The term, machine learning dates back to a 1959 article by Arthur Samuel, in which he posited: “Programming computers to learn from experience should eventually eliminate the need for much of this detailed programming effort.” The hope was that data alone could be used to develop models, rather than relying on fixed rules or theory.
Aurélien Géron highlighted this in 2017, stating “Machine learning is the science (and art) of programming computers so they can learn from data.” Both definitions frame machine learning as a data-driven discipline, training computers to learn through observation and experience, instead of rigid pre-programming. Machine learning’s reliance on data reveals one of its most pressing challenges: sensitive data, inaccurate data, biased data, noisy data, and irrelevant data lead to poor and risky outcomes.
Dr. Joseph Regensburger, the VP of Research at Immuta, the Automated Data Governance company, recently spoke DATAVERSITY® about the difficulties and challenges faced by organizations trying to come to terms with these technologies. He originally came to Data Science by way of his work in experimental particle physics. He joined Immuta because of the solutions they offered. During the interview he remarked that:
“The industry is moving in the direction of productionizing machine learning organizations are going to have to address the areas that have been short-changed somewhat: around privacy, around whether or not correlations can be generalized, and around fairness. Those are the sorts of challenges I see people are struggling with.”
Basic Types of Machine Learning
There are four basic kinds of ML algorithms: reinforcement, unsupervised, semi-supervised, and supervised.
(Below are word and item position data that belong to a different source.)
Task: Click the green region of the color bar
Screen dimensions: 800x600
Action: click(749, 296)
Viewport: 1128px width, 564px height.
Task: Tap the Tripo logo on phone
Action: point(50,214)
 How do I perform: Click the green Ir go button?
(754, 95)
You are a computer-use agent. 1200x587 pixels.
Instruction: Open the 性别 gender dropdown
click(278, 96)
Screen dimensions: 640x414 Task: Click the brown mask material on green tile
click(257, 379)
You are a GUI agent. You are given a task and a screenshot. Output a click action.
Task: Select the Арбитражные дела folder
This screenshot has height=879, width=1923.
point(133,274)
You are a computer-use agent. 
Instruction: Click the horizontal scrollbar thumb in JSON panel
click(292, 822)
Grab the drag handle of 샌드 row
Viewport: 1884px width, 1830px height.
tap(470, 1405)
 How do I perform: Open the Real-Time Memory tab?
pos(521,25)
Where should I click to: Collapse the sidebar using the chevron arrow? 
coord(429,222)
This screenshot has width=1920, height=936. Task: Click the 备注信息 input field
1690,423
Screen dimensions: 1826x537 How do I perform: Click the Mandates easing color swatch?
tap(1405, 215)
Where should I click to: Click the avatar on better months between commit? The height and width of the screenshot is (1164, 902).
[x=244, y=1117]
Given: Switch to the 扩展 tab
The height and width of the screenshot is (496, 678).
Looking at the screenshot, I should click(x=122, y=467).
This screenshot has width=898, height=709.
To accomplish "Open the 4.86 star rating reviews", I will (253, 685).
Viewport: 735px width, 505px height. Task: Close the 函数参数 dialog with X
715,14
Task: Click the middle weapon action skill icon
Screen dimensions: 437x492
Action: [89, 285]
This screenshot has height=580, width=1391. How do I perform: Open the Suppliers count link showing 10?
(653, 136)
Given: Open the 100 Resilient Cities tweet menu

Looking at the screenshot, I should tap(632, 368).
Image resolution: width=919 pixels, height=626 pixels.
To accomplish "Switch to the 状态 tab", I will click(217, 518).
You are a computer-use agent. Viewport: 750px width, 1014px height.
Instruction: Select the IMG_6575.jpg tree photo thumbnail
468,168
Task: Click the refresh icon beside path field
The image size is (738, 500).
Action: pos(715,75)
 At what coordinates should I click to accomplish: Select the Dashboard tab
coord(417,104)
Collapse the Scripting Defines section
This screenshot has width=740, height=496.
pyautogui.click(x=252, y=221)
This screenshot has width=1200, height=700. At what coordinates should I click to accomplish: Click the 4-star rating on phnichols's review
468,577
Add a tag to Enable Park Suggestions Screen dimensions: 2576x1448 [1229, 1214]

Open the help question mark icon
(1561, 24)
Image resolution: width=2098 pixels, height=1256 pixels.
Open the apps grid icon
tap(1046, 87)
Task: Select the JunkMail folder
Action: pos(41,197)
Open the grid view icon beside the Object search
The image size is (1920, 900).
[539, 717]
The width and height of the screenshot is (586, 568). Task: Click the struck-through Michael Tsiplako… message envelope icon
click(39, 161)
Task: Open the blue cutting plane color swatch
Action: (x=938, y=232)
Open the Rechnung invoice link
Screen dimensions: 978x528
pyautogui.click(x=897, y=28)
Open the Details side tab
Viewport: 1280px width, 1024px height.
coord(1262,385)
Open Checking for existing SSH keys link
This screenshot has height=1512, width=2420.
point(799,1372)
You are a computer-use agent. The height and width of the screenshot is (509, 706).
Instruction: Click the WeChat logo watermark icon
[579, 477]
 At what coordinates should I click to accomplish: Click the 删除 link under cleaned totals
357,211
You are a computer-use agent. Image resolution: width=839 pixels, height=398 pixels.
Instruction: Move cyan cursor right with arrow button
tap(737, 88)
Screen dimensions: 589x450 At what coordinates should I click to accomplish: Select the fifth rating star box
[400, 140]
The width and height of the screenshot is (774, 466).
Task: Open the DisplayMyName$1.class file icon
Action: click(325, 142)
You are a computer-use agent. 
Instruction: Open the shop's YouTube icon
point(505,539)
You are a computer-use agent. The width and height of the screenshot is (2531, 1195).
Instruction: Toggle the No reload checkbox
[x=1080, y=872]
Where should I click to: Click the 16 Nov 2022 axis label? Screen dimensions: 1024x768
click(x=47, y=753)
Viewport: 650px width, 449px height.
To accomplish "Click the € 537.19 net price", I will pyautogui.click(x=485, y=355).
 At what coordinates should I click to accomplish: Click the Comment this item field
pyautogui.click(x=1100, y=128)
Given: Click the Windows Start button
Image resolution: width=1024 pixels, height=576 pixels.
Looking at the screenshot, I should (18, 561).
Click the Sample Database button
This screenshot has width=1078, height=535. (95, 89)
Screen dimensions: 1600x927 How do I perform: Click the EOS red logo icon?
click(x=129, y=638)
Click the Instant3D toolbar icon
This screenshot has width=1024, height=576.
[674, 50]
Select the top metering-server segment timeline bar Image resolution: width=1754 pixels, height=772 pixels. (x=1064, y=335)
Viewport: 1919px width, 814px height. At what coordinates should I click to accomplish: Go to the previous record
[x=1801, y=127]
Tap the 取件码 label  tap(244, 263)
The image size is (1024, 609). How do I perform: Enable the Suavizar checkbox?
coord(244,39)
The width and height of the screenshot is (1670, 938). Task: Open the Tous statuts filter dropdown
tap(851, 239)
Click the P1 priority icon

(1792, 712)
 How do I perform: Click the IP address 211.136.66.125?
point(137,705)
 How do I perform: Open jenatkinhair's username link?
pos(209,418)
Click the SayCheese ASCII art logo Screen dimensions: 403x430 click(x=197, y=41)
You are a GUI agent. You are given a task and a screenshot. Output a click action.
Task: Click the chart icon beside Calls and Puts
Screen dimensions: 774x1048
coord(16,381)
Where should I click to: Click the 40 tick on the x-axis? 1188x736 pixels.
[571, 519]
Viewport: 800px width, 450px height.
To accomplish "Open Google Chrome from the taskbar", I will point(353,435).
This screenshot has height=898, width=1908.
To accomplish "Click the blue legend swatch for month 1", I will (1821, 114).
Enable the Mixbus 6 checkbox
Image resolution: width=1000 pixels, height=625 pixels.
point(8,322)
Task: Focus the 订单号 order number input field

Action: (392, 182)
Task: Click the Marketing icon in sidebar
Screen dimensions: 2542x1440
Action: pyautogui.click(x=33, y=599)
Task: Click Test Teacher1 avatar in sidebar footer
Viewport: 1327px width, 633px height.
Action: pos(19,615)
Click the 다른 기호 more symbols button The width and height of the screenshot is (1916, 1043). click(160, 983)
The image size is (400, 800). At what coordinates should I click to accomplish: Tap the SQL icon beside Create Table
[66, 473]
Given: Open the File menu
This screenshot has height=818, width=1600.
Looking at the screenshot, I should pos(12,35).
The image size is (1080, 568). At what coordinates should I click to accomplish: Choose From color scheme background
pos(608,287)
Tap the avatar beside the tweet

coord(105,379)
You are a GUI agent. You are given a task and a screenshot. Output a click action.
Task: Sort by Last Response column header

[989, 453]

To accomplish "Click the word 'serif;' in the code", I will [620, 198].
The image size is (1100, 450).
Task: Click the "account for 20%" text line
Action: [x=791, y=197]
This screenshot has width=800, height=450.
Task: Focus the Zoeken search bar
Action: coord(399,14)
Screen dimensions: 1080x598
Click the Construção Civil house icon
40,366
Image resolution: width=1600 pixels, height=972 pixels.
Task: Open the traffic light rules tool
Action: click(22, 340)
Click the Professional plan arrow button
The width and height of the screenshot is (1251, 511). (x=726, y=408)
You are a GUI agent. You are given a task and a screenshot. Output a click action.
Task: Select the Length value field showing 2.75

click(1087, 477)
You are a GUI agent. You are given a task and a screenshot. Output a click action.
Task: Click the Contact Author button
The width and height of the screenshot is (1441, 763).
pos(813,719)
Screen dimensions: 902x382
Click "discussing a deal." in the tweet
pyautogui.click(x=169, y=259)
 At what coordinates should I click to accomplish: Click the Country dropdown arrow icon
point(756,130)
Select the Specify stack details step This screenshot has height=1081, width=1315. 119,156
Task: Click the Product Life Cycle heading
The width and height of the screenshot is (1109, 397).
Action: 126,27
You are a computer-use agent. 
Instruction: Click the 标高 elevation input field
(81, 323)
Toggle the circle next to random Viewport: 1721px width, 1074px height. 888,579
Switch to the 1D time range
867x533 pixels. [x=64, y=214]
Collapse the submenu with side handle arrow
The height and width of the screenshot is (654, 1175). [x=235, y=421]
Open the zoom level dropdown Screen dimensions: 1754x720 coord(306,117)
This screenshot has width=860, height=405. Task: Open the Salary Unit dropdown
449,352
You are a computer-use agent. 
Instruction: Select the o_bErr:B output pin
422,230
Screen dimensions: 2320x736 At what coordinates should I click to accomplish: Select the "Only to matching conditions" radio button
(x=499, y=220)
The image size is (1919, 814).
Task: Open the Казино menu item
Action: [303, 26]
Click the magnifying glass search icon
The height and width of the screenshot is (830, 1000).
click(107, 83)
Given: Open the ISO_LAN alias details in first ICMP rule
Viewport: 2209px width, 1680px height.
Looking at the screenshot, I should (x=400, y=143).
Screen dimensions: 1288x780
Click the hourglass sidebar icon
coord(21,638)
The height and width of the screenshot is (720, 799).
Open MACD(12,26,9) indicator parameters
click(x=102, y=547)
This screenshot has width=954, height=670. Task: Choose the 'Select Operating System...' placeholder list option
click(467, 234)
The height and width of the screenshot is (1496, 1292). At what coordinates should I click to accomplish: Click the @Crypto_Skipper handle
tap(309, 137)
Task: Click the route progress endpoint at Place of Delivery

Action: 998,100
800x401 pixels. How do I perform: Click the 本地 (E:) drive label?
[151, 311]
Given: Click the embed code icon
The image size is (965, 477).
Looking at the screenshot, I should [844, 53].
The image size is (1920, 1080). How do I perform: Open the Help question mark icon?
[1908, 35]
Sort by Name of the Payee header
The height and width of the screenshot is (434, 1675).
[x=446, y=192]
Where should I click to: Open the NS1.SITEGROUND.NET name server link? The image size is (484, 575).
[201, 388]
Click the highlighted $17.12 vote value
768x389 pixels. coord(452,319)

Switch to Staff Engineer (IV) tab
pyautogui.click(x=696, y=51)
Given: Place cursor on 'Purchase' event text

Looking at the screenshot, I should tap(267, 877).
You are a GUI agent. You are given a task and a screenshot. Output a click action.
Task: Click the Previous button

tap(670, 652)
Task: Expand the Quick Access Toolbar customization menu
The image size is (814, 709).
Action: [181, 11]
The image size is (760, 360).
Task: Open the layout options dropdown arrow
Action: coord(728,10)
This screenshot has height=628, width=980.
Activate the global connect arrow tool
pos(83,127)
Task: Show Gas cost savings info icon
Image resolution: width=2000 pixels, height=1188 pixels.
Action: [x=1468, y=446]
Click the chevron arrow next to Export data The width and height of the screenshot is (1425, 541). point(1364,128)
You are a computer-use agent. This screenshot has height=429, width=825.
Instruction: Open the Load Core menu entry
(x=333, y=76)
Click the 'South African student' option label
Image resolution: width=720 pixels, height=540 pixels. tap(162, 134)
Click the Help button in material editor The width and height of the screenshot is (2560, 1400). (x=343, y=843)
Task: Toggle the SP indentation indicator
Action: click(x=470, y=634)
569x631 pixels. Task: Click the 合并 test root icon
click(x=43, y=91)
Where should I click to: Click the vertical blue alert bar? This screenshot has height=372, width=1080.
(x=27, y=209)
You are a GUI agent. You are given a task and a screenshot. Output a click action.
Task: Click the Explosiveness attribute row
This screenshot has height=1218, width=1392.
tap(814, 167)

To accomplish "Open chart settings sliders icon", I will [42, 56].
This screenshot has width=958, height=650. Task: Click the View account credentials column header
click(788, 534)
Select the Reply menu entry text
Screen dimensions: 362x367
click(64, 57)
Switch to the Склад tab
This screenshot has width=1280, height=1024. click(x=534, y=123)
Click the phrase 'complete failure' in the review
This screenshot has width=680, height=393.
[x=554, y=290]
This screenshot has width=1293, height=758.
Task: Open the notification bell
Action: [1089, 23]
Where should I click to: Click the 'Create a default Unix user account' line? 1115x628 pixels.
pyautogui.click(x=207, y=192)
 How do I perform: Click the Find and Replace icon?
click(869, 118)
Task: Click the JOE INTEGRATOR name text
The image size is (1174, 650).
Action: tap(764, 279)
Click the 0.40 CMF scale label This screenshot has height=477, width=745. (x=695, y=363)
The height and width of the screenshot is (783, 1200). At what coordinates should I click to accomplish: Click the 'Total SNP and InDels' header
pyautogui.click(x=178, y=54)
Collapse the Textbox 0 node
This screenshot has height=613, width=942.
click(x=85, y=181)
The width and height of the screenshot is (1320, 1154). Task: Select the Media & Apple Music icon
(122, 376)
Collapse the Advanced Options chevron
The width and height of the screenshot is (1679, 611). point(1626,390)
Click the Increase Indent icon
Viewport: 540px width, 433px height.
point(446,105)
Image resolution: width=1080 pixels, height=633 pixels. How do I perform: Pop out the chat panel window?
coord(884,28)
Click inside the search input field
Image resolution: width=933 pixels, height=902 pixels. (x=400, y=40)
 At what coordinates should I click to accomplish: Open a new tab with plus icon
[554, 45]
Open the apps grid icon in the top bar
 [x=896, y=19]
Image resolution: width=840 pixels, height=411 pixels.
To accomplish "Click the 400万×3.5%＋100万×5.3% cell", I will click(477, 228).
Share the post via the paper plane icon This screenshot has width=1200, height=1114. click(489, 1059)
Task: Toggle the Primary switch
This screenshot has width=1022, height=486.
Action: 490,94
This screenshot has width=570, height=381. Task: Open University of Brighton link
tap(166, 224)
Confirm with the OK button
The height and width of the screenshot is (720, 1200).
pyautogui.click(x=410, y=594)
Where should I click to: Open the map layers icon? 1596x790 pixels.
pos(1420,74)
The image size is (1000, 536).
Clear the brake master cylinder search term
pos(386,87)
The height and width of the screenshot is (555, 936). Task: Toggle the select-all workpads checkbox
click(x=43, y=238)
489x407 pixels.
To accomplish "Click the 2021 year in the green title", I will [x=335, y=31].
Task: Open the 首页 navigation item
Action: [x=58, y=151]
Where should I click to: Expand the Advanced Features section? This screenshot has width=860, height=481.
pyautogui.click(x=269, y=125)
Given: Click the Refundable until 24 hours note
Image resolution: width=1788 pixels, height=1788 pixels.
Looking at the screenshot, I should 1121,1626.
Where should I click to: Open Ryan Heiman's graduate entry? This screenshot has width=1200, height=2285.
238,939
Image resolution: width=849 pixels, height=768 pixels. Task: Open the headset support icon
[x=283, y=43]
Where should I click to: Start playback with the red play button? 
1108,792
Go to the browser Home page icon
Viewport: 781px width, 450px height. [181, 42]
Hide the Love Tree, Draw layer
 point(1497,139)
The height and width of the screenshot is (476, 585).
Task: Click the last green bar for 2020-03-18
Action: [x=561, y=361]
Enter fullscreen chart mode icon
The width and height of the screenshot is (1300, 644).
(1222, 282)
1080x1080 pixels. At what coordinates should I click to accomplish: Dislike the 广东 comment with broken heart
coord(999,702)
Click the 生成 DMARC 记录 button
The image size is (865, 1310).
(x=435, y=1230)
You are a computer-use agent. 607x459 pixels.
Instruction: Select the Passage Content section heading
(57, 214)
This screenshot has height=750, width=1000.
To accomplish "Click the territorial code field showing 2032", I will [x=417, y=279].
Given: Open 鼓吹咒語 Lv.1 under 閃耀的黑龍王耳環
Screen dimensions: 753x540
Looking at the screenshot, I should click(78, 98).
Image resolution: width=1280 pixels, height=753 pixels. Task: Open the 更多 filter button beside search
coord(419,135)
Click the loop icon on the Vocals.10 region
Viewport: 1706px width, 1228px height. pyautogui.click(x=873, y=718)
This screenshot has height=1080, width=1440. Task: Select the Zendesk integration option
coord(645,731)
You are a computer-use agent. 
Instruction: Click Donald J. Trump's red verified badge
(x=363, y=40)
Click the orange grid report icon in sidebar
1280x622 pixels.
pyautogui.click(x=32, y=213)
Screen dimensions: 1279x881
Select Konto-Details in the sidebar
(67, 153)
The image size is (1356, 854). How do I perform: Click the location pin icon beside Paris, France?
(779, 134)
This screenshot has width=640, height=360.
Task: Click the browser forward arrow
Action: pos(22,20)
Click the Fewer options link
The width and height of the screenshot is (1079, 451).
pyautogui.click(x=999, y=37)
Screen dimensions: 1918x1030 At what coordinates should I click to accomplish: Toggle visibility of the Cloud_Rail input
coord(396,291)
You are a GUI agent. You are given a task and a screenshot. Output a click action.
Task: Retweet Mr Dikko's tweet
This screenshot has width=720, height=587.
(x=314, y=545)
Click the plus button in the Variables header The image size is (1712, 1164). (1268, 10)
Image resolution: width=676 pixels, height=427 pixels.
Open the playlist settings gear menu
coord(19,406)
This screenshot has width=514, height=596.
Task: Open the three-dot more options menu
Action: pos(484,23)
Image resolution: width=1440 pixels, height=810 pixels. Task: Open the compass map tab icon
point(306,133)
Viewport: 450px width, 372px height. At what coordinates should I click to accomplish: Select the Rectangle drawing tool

- Reinforcement learning is focused on tightly controlled learning parameters, with a machine learning algorithm that receives descriptions of actions, constraints, and end values. With the rules clearly defined, ML algorithms will then explore different options using a trial and error philosophy. The algorithm learns from previous experiences and adjusts its approach to achieve the best results.
- In unsupervised learning, the algorithm searches through data to find and identify patterns. There is no human operator to provide instructions. The algorithm establishes the correlations and relationships as it analyzes the available data. The algorithm then organizes the data into a structure. As more data is assessed, the algorithm’s ability to make decisions, based on the data, gradually improves. Unsupervised learning allows for dealing with problems that have no clear answers about what the results look like.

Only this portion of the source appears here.